A study of Southern Unionists in Alabama who continued to support the Union during the war found that they were typically "old fashioned" or "Jackson" conservative Democrats, or former Whigs, who viewed the federal government as worthy of defending because it had provided economic and political security. They saw secession as dangerous, illegitimate, and contrary to the intentions of the Founding Fathers, and believed that the Confederacy could not improve on the United States government. The desire for security was a motivation for Unionist slaveholders, who feared that secession would cause a conflict that would result in the loss of their slaves; however, some stated that they would rather give up slavery than dissolve the Union. The Southern ideals of honor, family, and duty were as important to Unionists as to their pro-secession neighbors. They believed, however, that rebelling against the United States, which many of their ancestors had fought for in 1776 and 1812, was the unmanly and dishonorable act.

Baggett study
In 2003, historian James Alex Baggett profiled more than 1,400 Southern political activists (742 Southern Unionists, and 666 Redeemers who eventually replaced them) in three regions (the Upper South, the Southeast, and the Southwest). He coded them as follows:

Baggett claimed that each activist's score was roughly proportional to the probability that the activist was a Southern Unionist. Baggett further investigated the lives of those Southern Unionists before, during, and after the war, with respect to birthplace, occupation, value of estate, slave ownership, education, party activity, stand on secession, war politics, and postwar politics.

History
Before the war there was widespread belief in the North that the states that had not yet seceded might be persuaded to stay within the Union. This idea was predicated on the fact that many believed that the newly elected President Lincoln would declare a relaxed policy toward the South that would ease tensions. Given the fact that there were a good number of Southern Unionists known to be found in the South it was hoped that this deliberate policy of non-provocation would subvert extremists from irreversible action. Admirable though their sentiments might have been, the claims of these Northerners were greatly embellished. In fact, there were fewer Unionists in the South than many Northerners believed, and they tended to be concentrated in areas such as northwest Virginia, East Tennessee, and parts of North Carolina where slave owners and slaves themselves were few. Furthermore, in the states that had already seceded, irreversible action had already taken place; federal buildings, mints, and courthouses had been seized.
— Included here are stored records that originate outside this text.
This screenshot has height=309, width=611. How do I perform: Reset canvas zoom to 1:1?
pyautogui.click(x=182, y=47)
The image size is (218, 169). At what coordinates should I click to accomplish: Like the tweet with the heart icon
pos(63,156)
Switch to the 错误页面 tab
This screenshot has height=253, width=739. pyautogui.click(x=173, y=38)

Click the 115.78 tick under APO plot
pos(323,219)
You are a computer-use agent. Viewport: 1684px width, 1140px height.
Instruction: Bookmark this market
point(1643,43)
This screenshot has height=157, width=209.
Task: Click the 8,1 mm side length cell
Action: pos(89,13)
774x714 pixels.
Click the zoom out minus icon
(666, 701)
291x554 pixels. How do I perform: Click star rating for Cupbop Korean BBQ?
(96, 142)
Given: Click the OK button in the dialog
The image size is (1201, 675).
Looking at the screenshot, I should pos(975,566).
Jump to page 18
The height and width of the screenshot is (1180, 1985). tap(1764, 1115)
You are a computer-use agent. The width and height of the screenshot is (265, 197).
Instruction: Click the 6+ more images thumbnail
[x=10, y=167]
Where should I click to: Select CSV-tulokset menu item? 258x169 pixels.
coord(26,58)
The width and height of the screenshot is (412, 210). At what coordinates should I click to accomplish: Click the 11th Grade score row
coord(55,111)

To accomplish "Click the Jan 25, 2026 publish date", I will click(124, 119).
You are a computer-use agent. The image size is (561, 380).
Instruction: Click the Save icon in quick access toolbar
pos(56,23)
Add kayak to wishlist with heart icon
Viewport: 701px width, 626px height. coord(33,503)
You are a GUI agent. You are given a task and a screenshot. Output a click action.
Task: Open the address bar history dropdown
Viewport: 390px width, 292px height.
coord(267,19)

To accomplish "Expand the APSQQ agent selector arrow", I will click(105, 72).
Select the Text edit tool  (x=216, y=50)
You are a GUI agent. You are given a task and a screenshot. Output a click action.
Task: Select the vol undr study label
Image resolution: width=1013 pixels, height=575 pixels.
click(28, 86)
Many Southern soldiers remained loyal when their states seceded; 40% of Virginian officers in the United States military, for example, stayed with the Union. During the war, many Southern Unionists went North and joined the Union armies. Others joined when Union armies entered their hometowns in Tennessee, Virginia, Arkansas, Louisiana, and elsewhere. Around 100,000 Southern Unionists served in the Union Army during the Civil War, and every Southern state except South Carolina raised organizations of white troops.

The Southern Unionists were referred to in Henry Clay Work's song Marching Through Georgia:

Yes and there were Union men who wept with joyful tears,When they saw the honored flag they had not seen for years;Hardly could they be restrained from breaking forth in cheers,While we were marching through Georgia.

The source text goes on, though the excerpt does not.